The Process planning of the simulations refers to the actual production steps and sequencing of the project and associated products. Substantial work packaging is created to drive standard and repeatable installation processes. Work packages are identified by trade and divided by logical and manageable scopes of work. Products and parts of products are assigned to work packages. The modular items of a product have a delineated optimized installation sequencing in every work package. Through software that uses PPR, the user is “able to make…desired modifications to the plan by simply dragging and dropping parts or entire process nodes from one step in the plan to another,” effectively leveraging different sequences and processes in a virtual environment.
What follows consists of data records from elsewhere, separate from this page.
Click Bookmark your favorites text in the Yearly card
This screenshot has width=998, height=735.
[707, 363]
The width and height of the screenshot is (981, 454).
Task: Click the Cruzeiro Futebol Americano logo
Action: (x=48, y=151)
Figure 5: A Process Map displaying work package sequencing and sequencing within the work packages

Resource modeling is the final step of the PPR, where equipment and labor are integrated into the CAPE environment. Time-related information is manipulated in tandem with digital resources allocated to work packages. Individual people, crew size, time frame, and space available are input, manipulated, and optimized with a focus on resource reduction & reuse.

Using these inputs, one can study the accessibility of a person fitting in a space for installations; the amount of people can be altered to determine the ideal number a space can efficiently hold. Simulations are run to consider different amounts of vehicles and their directions, foot traffic, and storage of deliveries, and how they might affect schedule and constructability.

Figure 6: An example of the PPR tree in the CAPE environment, where each node of the tree is a component, a process, or equipment with specific behaviors and constraints.
Figure 7: The PPR tree is displayed on the left. The direction of the truck, location of the crane, and sequencing of the modules are modeled to determine optimal cycle time, throughput, and therefore WIP for the product of interest.

The integrated approach to PPR into a single platform enables “continuous, dynamic simulation of
product performance and manages the effects of change on the product, its processes and resources.” This is particularly useful on a program of datacenters where the supply chain and installation crews are different each time - in the face of this organizational variability, maintaining consistency of the product, process and resources becomes a critical enabler of managing complexity.

Observations

Technical Observations

Design modeling is a common practice, with little to no focus on repeatable production processes. In AEC the focus many times devolves to finding and reducing design clashes, leaving production and resource management to others, who themselves may not be incentivized to perform in an optimal manner, along with AE design firms whose industry template contracts and E&O insurance providers specifically forbid them from partaking in “means and methods.”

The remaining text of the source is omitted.